(Collected data entries)

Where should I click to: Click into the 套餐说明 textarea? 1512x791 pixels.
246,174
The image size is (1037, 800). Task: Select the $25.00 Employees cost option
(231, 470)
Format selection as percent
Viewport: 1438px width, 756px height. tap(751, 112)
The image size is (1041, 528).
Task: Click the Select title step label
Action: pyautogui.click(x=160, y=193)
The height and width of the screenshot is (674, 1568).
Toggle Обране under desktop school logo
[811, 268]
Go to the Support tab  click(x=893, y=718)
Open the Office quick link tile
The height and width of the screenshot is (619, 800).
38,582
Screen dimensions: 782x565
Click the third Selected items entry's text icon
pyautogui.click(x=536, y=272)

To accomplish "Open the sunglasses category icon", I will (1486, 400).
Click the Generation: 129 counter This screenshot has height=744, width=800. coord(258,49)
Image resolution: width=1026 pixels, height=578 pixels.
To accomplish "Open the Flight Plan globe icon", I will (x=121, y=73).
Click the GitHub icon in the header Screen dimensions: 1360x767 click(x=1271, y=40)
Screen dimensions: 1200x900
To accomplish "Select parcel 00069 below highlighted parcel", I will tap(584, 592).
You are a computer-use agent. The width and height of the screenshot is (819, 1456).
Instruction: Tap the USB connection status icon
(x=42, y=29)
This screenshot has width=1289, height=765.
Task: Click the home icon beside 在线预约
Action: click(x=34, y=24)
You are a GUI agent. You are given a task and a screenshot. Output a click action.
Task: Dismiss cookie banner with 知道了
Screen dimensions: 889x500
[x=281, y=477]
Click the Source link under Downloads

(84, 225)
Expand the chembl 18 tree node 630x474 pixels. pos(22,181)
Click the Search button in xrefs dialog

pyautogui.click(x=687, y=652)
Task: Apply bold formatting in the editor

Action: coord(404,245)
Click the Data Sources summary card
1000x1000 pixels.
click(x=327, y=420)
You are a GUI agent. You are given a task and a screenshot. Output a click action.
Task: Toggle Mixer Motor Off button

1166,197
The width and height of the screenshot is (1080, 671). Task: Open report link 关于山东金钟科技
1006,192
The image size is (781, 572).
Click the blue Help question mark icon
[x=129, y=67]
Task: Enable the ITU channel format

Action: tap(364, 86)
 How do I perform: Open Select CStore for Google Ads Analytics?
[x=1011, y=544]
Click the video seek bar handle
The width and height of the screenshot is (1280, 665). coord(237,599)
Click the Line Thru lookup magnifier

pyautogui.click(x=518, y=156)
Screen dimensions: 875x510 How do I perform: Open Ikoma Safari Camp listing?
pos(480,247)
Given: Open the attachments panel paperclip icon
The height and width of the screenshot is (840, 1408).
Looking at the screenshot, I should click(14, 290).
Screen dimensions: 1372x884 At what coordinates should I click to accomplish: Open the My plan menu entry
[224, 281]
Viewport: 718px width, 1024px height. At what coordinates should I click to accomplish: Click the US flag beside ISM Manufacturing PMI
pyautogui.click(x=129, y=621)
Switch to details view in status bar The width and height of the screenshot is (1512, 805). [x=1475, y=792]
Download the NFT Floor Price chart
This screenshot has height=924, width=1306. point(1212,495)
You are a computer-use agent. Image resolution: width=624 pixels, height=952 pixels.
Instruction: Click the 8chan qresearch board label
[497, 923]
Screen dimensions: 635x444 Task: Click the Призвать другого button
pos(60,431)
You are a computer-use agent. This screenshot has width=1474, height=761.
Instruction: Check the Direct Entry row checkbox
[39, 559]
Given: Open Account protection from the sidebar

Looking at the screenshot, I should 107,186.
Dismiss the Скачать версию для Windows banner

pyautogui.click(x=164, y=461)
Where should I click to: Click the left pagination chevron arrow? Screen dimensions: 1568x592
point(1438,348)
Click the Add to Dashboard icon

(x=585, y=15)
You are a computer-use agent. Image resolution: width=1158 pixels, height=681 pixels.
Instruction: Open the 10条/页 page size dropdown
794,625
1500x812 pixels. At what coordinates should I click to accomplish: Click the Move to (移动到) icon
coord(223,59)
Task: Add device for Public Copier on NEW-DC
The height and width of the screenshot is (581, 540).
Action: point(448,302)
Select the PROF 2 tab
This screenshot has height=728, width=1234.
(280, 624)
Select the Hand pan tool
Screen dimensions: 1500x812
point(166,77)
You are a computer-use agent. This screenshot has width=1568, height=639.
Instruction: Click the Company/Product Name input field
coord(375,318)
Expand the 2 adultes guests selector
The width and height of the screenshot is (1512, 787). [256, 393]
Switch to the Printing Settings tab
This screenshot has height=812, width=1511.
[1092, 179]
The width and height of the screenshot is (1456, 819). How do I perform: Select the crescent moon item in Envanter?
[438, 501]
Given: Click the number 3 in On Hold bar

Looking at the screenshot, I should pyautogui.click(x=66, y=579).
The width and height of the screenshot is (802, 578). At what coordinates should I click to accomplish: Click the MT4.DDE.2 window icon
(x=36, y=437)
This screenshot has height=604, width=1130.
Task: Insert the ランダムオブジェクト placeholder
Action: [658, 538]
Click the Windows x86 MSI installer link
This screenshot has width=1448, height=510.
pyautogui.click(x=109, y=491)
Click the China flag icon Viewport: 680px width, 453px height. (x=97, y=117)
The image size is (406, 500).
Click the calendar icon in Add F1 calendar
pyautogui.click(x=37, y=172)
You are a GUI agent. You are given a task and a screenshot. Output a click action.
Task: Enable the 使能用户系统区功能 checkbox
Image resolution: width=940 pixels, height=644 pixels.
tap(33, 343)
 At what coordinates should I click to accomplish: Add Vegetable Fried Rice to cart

• **Task goal**: Every record above must be repeated word for word.

• **Problem solution**:
Where should I click to: Click into the 套餐说明 textarea? 1512x791 pixels.
246,174
The image size is (1037, 800). Task: Select the $25.00 Employees cost option
(231, 470)
Format selection as percent
Viewport: 1438px width, 756px height. tap(751, 112)
The image size is (1041, 528).
Task: Click the Select title step label
Action: pyautogui.click(x=160, y=193)
The height and width of the screenshot is (674, 1568).
Toggle Обране under desktop school logo
[811, 268]
Go to the Support tab  click(x=893, y=718)
Open the Office quick link tile
The height and width of the screenshot is (619, 800).
38,582
Screen dimensions: 782x565
Click the third Selected items entry's text icon
pyautogui.click(x=536, y=272)

To accomplish "Open the sunglasses category icon", I will (1486, 400).
Click the Generation: 129 counter This screenshot has height=744, width=800. coord(258,49)
Image resolution: width=1026 pixels, height=578 pixels.
To accomplish "Open the Flight Plan globe icon", I will (x=121, y=73).
Click the GitHub icon in the header Screen dimensions: 1360x767 click(x=1271, y=40)
Screen dimensions: 1200x900
To accomplish "Select parcel 00069 below highlighted parcel", I will tap(584, 592).
You are a computer-use agent. The width and height of the screenshot is (819, 1456).
Instruction: Tap the USB connection status icon
(x=42, y=29)
This screenshot has width=1289, height=765.
Task: Click the home icon beside 在线预约
Action: click(x=34, y=24)
You are a GUI agent. You are given a task and a screenshot. Output a click action.
Task: Dismiss cookie banner with 知道了
Screen dimensions: 889x500
[x=281, y=477]
Click the Source link under Downloads

(84, 225)
Expand the chembl 18 tree node 630x474 pixels. pos(22,181)
Click the Search button in xrefs dialog

pyautogui.click(x=687, y=652)
Task: Apply bold formatting in the editor

Action: coord(404,245)
Click the Data Sources summary card
1000x1000 pixels.
click(x=327, y=420)
You are a GUI agent. You are given a task and a screenshot. Output a click action.
Task: Toggle Mixer Motor Off button

1166,197
The width and height of the screenshot is (1080, 671). Task: Open report link 关于山东金钟科技
1006,192
The image size is (781, 572).
Click the blue Help question mark icon
[x=129, y=67]
Task: Enable the ITU channel format

Action: tap(364, 86)
 How do I perform: Open Select CStore for Google Ads Analytics?
[x=1011, y=544]
Click the video seek bar handle
The width and height of the screenshot is (1280, 665). coord(237,599)
Click the Line Thru lookup magnifier

pyautogui.click(x=518, y=156)
Screen dimensions: 875x510 How do I perform: Open Ikoma Safari Camp listing?
pos(480,247)
Given: Open the attachments panel paperclip icon
The height and width of the screenshot is (840, 1408).
Looking at the screenshot, I should click(14, 290).
Screen dimensions: 1372x884 At what coordinates should I click to accomplish: Open the My plan menu entry
[224, 281]
Viewport: 718px width, 1024px height. At what coordinates should I click to accomplish: Click the US flag beside ISM Manufacturing PMI
pyautogui.click(x=129, y=621)
Switch to details view in status bar The width and height of the screenshot is (1512, 805). [x=1475, y=792]
Download the NFT Floor Price chart
This screenshot has height=924, width=1306. point(1212,495)
You are a computer-use agent. Image resolution: width=624 pixels, height=952 pixels.
Instruction: Click the 8chan qresearch board label
[497, 923]
Screen dimensions: 635x444 Task: Click the Призвать другого button
pos(60,431)
You are a computer-use agent. This screenshot has width=1474, height=761.
Instruction: Check the Direct Entry row checkbox
[39, 559]
Given: Open Account protection from the sidebar

Looking at the screenshot, I should 107,186.
Dismiss the Скачать версию для Windows banner

pyautogui.click(x=164, y=461)
Where should I click to: Click the left pagination chevron arrow? Screen dimensions: 1568x592
point(1438,348)
Click the Add to Dashboard icon

(x=585, y=15)
You are a computer-use agent. Image resolution: width=1158 pixels, height=681 pixels.
Instruction: Open the 10条/页 page size dropdown
794,625
1500x812 pixels. At what coordinates should I click to accomplish: Click the Move to (移动到) icon
coord(223,59)
Task: Add device for Public Copier on NEW-DC
The height and width of the screenshot is (581, 540).
Action: point(448,302)
Select the PROF 2 tab
This screenshot has height=728, width=1234.
(280, 624)
Select the Hand pan tool
Screen dimensions: 1500x812
point(166,77)
You are a computer-use agent. This screenshot has width=1568, height=639.
Instruction: Click the Company/Product Name input field
coord(375,318)
Expand the 2 adultes guests selector
The width and height of the screenshot is (1512, 787). [256, 393]
Switch to the Printing Settings tab
This screenshot has height=812, width=1511.
[1092, 179]
The width and height of the screenshot is (1456, 819). How do I perform: Select the crescent moon item in Envanter?
[438, 501]
Given: Click the number 3 in On Hold bar

Looking at the screenshot, I should pyautogui.click(x=66, y=579).
The width and height of the screenshot is (802, 578). At what coordinates should I click to accomplish: Click the MT4.DDE.2 window icon
(x=36, y=437)
This screenshot has height=604, width=1130.
Task: Insert the ランダムオブジェクト placeholder
Action: [658, 538]
Click the Windows x86 MSI installer link
This screenshot has width=1448, height=510.
pyautogui.click(x=109, y=491)
Click the China flag icon Viewport: 680px width, 453px height. (x=97, y=117)
The image size is (406, 500).
Click the calendar icon in Add F1 calendar
pyautogui.click(x=37, y=172)
You are a GUI agent. You are given a task and a screenshot. Output a click action.
Task: Enable the 使能用户系统区功能 checkbox
Image resolution: width=940 pixels, height=644 pixels.
tap(33, 343)
 At what coordinates should I click to accomplish: Add Vegetable Fried Rice to cart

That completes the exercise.